Back in Q1 of the year, there was a lot of excitement with three big players—medium format giants Hasselblad and Phase One along with the not-to-shabby Pentax—announcing medium format systems utilizing a new 50MP sensor from Sony (at 44x33 cm, a standard size, albeit small, for "digital 645"). Pentax' camera, the successor to their comparatively economical 645D from 2010, had been rumoured for over a year with Pentax management indicating that they had planned to release it in 2013 but had met with delays. The 645Z predecessor, the 645D was well received by enthusiasts excited by the prospect of digital medium format at an economic level. Unlike other medium format systems, it featured a package familiar to the enthusiast market that was already using a digital SLR: it supported similar auto-focus and display modes, its ergonomics was a bit unwieldy but similar to an overgrown consumer SLR. Unlike models from Hasselblad and Mamiya, but like cameras from Canon and Nikon (or Pentax's existing digital line), it had an integrated camera and back which was familiar and allowed for a modest level of weather sealing to be built-in. The 645Z builds on the same strengths of the 645D while hoping to address some of its most talked-about weakness.
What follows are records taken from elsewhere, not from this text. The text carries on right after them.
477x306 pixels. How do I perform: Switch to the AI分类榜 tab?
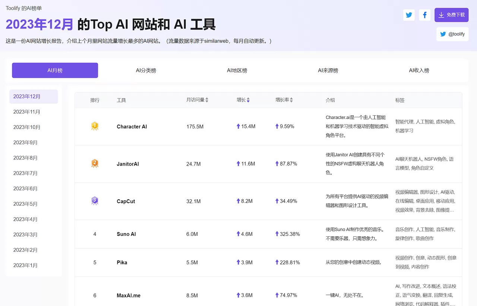click(x=146, y=70)
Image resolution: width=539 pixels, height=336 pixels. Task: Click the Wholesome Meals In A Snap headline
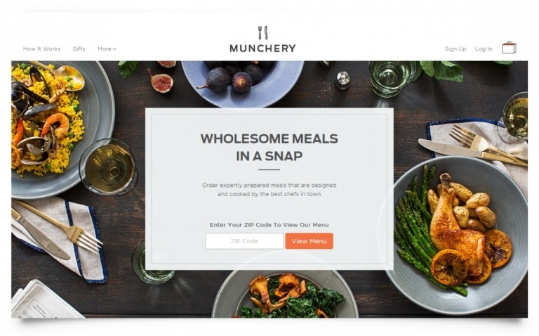coord(270,148)
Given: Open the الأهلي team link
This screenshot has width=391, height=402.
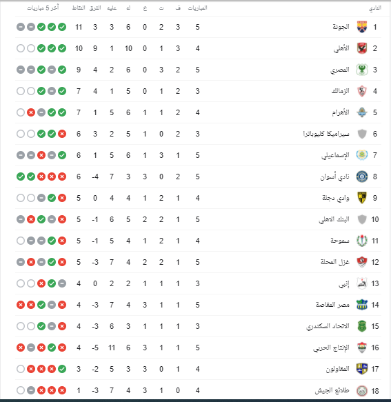Looking at the screenshot, I should (341, 48).
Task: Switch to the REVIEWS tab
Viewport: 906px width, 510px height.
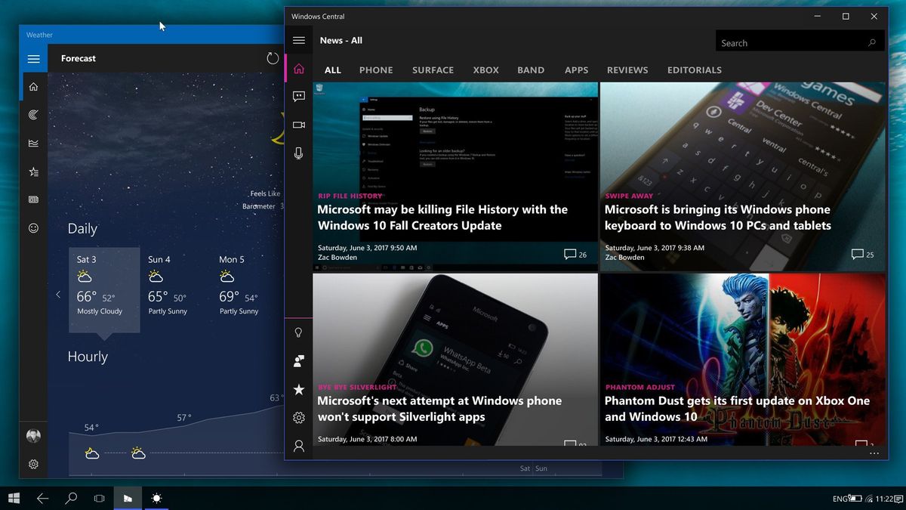Action: 627,70
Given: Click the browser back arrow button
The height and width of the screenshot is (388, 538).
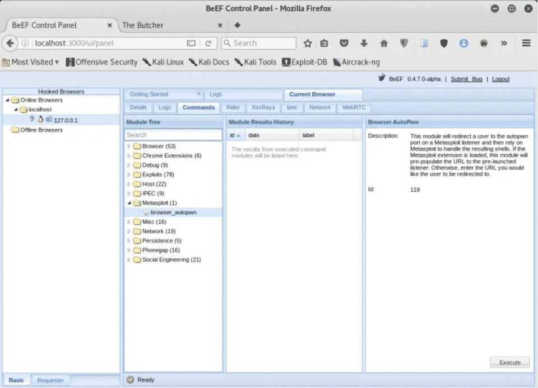Looking at the screenshot, I should (10, 43).
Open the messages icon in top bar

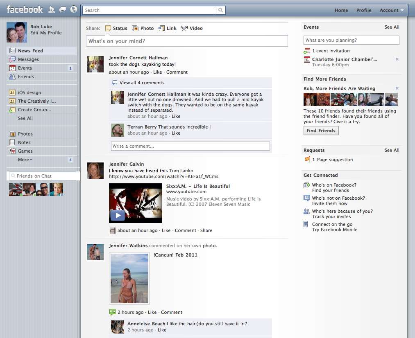click(x=63, y=9)
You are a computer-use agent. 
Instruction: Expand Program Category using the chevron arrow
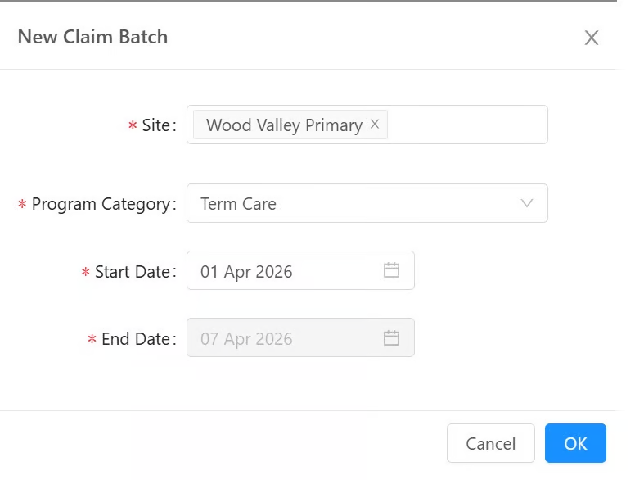tap(527, 203)
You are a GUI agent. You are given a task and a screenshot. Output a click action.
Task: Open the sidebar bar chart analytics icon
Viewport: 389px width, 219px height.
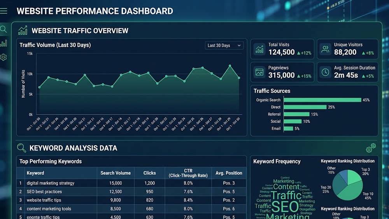pos(4,43)
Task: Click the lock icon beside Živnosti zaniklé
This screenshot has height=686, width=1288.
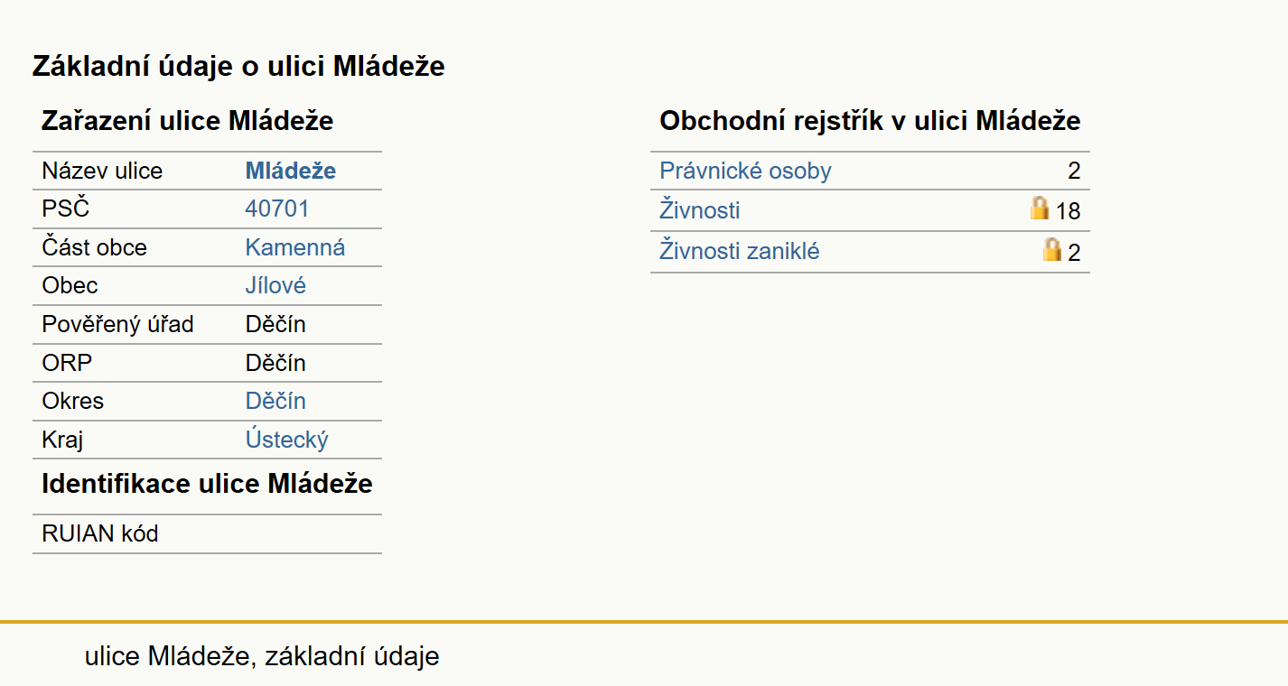Action: [1052, 249]
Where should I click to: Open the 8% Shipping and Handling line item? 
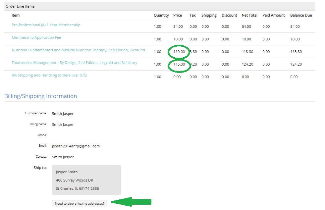click(49, 76)
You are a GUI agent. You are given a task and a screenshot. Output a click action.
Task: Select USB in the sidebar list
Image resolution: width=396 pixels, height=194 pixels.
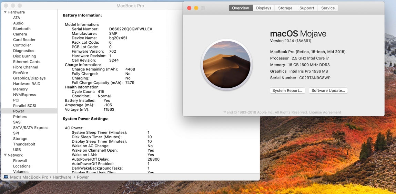(x=17, y=150)
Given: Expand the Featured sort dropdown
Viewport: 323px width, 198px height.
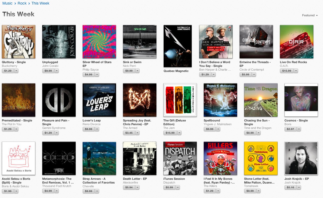Looking at the screenshot, I should tap(310, 15).
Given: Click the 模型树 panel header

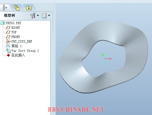Looking at the screenshot, I should click(x=10, y=16).
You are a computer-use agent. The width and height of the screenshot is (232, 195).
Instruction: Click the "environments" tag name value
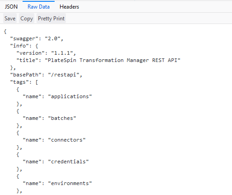click(70, 183)
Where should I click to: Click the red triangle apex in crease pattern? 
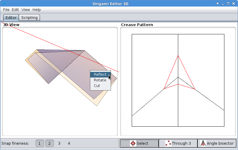pos(178,56)
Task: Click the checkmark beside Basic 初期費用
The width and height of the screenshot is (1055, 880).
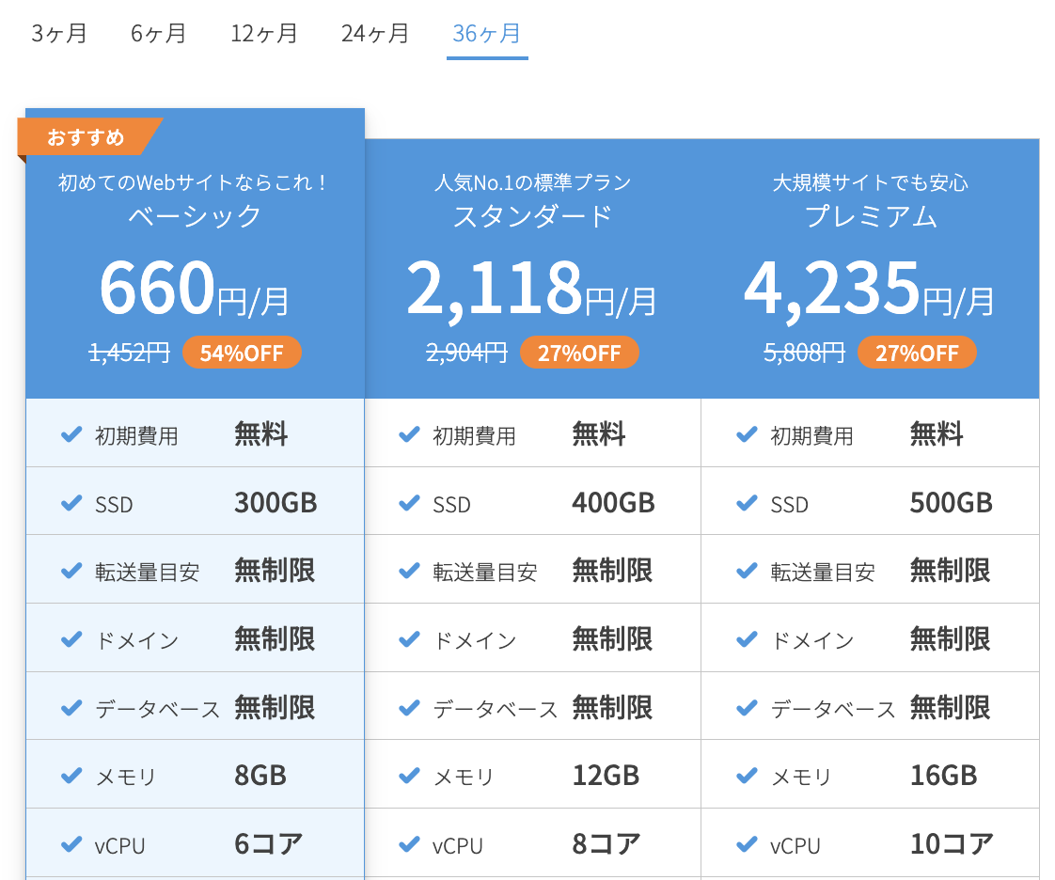Action: 71,434
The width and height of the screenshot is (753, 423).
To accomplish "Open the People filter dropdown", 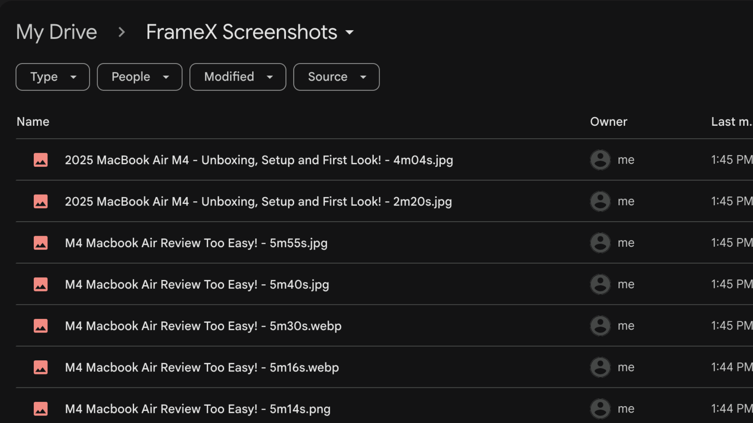I will [x=139, y=77].
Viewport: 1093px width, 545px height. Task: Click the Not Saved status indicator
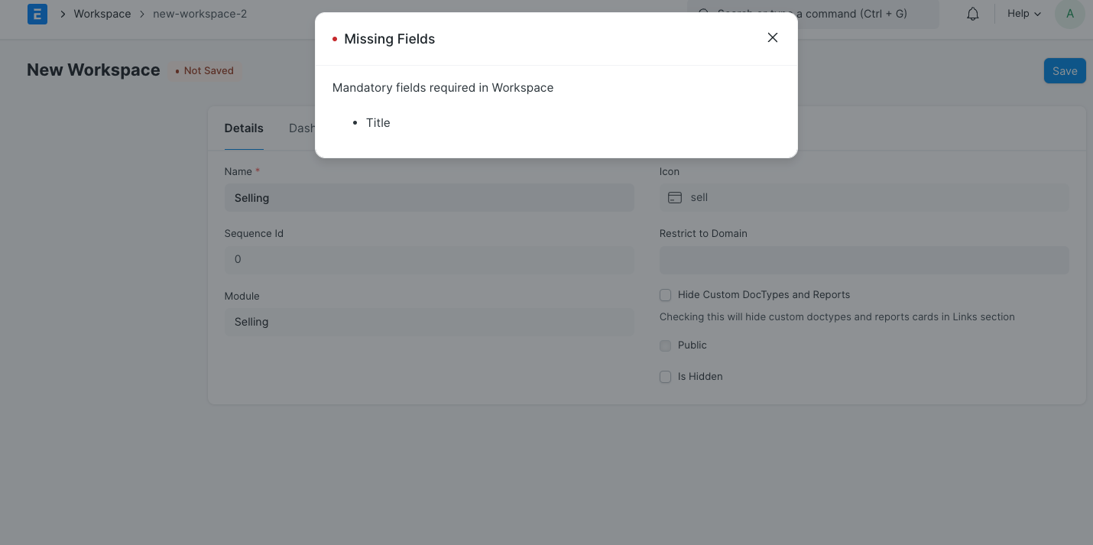click(204, 70)
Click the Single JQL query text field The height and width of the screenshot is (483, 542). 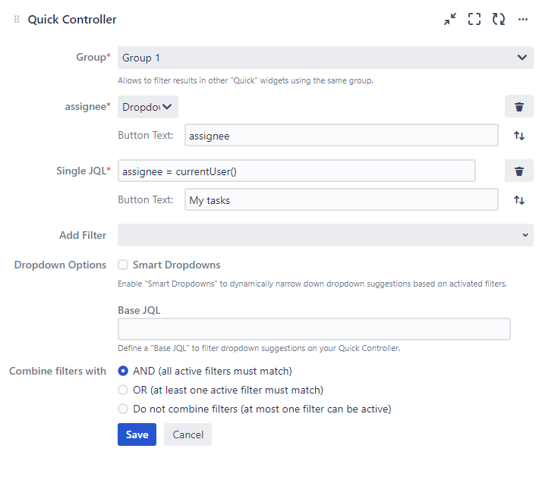click(296, 171)

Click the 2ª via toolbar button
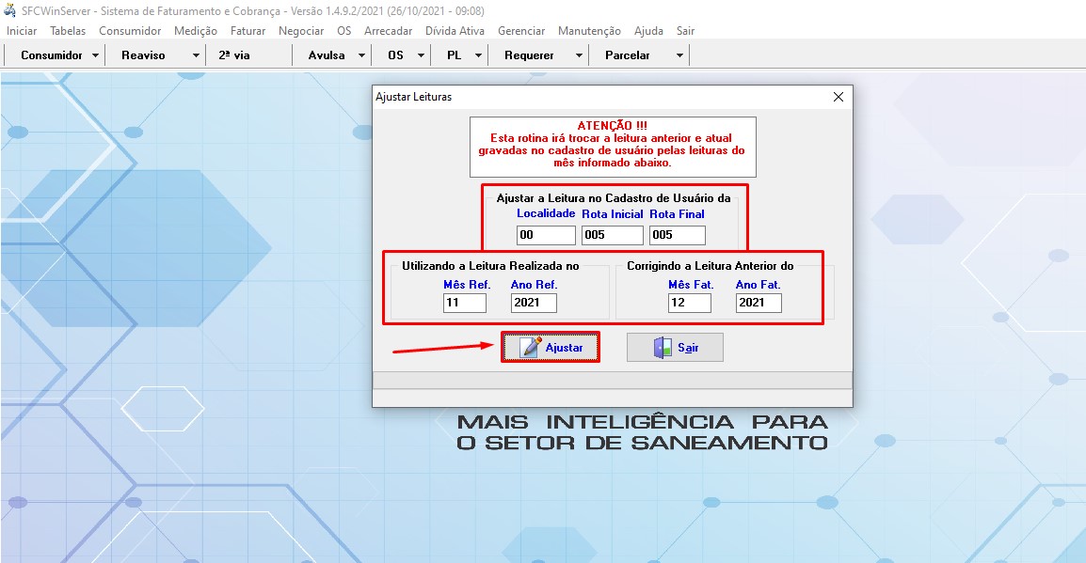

One of the benefit of the Pentax 645 system is the wide availability of legacy 645 and 67 (via adapter) lenses available, although these lenses will not take full advantage of the modern capabilities and 50MB sensor found in the 645Z. Pentax released only a small number of lenses specifically designed for the 645D (90mm F2.8 macro, 55mm F2.8, and 25mm F4). To coïncide with the 645Z, Pentax will significantly add to their modern lens lineup with over a dozen new lenses, including not just an array of primes but also a couple zoom lenses. The legacy Pentax zoom lenses are notoriously disappointing compared to the legacy primes, and technology has significantly improved in the intervening time, so this could be a promising option for some potential buyers.

Like its predecessor, the Pentax 645Z is aimed for those "on a budget"; it's priced like a high-end 35mm full-frame SLR (around the $10k mark) rather than other medium format systems. It builds on the features and familiarity of Pentax' consumer SLR line-up with its 35mm-like handling, multi-point autofocus, and even video capabilities. Pentax' medium format cameras have always been in this position. Even when comparing film cameras, despite their well-regarded optics and amazing detail in their 6x7 line-up—Pentax lenses have been seen as inferior to a Hasselblad mounted Zeiss or Fujinon. While Hasselblad had a wait-level viewfinder, Pentax had an awkward eye-level, 35mm SLR-like, pentaprism and design. The Pentax 67 supported auto-exposure! Despite various corporate changes, the new digital Pentax medium range cameras are a promising reflection of the company's past. We look forward to future generations of the line.